Nesse diapasão, de forma a demonstrar o paradoxo do processo de envelhecimento em culturas distintas e da atuação da medicina frente ao fim, o autor contrasta o final da vida da avó de sua esposa que viveu e faleceu nos Estados Unidos da América, frequentando assiduamente hospitais e tendo um final de vida isolado e de seu próprio avô que viveu e faleceu na Índia, na fazenda que amava, cercado por sua família e tendo uma razoável liberdade, ainda que limitada por restrições impostas pela idade.
Os capítulos 7 e 8 da obra são dedicados à história médica do pai do autor, diagnosticado e vitimado pelo câncer, a qual é utilizada para explorar o conceito de tomada de decisão compartilhada na área da medicina, ou seja, de que o médico moderno ideal não deve ser nem paternalista nem informativo, mas sim interpretativo, ajudando os pacientes a determinarem suas prioridades e alcançá-las.
Ao final do livro, no capítulo 8, o autor oferece uma discussão sucinta sobre a eutanásia, criticando a política formulada pelos Países Baixos, que privilegiaria o suicídio assistido, uma medida falha que pode reforçar as crenças de que reduzir o sofrimento e melhorar a vida por meio de outros métodos não é viável, crença essa que ignora os tratamentos paliativos e os potenciais benefícios que tais tratamentos podem gerar.
Por fim, o autor conclui que não há soluções perfeitas para os problemas inerentes ao declínio corporal e mental imposto pela velhice, mas pugna pela criação de um sistema que forneça melhores opções aos idosos de modo que o final da vida tenha conforto e propósito, de modo a permitir uma forma mais humana de morrer.
O livro ora abordado inova ao arguir, com supedâneo nos casos narrados, que o verdadeiro papel da medicina é de enriquecer com vida os dias e não apenas prolongá-los a qualquer custo, bem como ao demonstrar a importância das famílias e da sociedade na garantia do bem-estar no processo de envelhecimento, que se intensifica a cada ano com a redução da natalidade e a majoração da expectativa de vida.
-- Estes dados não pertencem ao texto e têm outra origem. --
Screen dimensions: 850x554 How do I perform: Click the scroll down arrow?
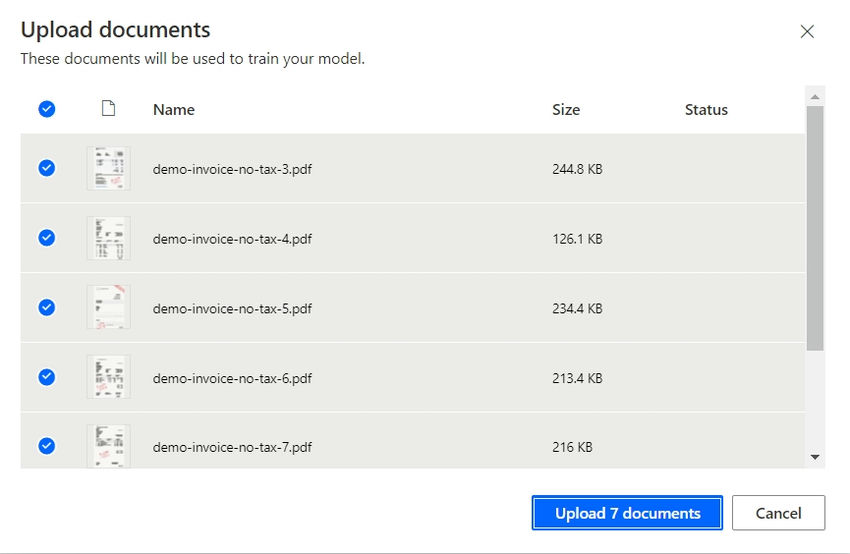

Nesse diapasão, a importância dos cuidados paliativos e do tratamento dos idosos enquanto pessoas e não somente como paciente rotulados sob números são contribuições importantes do livro, impondo reflexões tanto acerca do modelo de atendimento aos idosos que vem se construindo, quanto à expectativa sociológica criada em cada cultura tangente ao modo de atuação de cada ator social no processo de envelhecimento.